Il problema che si pone, dunque, è quello di favorire processi di forte radicalità politica. In questo senso, la creazione di una rete delle imprese recuperate italiane, da parte degli autori e del collettivo di cui fanno parte, va proprio nella direzione di una governance del fenomeno, potendo in questo modo favorire il fiorire di esperienze positive.
Malgrado il fenomeno non abbia raggiunto l’estensione e la profondità che ha avuto, invece, in Sud America, in Italia si dispone però di uno strumento normativo che tutela e favorisce il recupero cooperativistico delle imprese: la Legge Marcora. Essa nasce nel 1985 al fine di salvaguardare l’occupazione nei casi di fallimento delle aziende. Pur avendo subito diverse modifiche nel tempo, resta tuttora uno strumento efficace che incentiva i lavoratori a intraprendere percorsi di recupero con agevolazioni fiscali e sul credito.
Il combinato disposto tra riconoscimento istituzionale e movimento di informazione e di lotta pone buone basi perché il fenomeno delle imprese recuperate in Italia possa svilupparsi dando luogo a risultati sorprendenti.
Tuttavia, non mancano le difficoltà: l’accesso al credito, i vincoli posti dal mercato, il rilevamento della proprietà degli stabilimenti, la richiesta di nuove figure professionali, ne sono gli esempi più urgenti.
Si tratta, tirando le somme, di una strada percorribile che è bene promuovere e approfondire.
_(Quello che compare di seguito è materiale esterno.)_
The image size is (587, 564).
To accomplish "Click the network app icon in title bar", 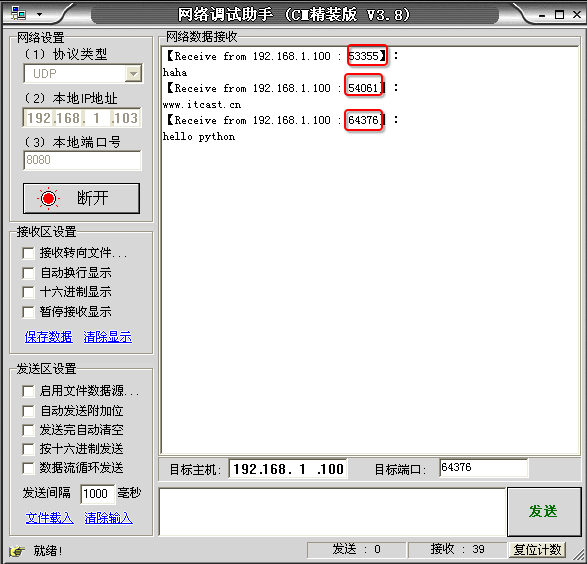I will coord(18,13).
Allo scetticismo, pur giusto e ragionevole, nei confronti di tale fenomeno, pare opportuno rispondere infine con i versi di Danilo Dolci: “lo accusano / con ispida arroganza / non priva di cattivo acume: / -nella tua proposta non c’è un fatto concreto / -non esiste niente di quanto dici / -non vi è niente di già concluso / È come rimproverare chi ha trivellato chilometri / e chilometri il buio di sabbie e dure rocce / per sondare se era possibile costruirvi la diga; / è rimproverare Giancarlo e Giovanna / – lei che lavora pur rosa dal cancro / di aver sognato giorno e notte minuziosamente / per anni e anni / il progetto di un centro educativo / ancora inesistente; / non un uomo era pronto, un solo braccio / al suo posto, / una pietra, / un grano solo / di sabbia”.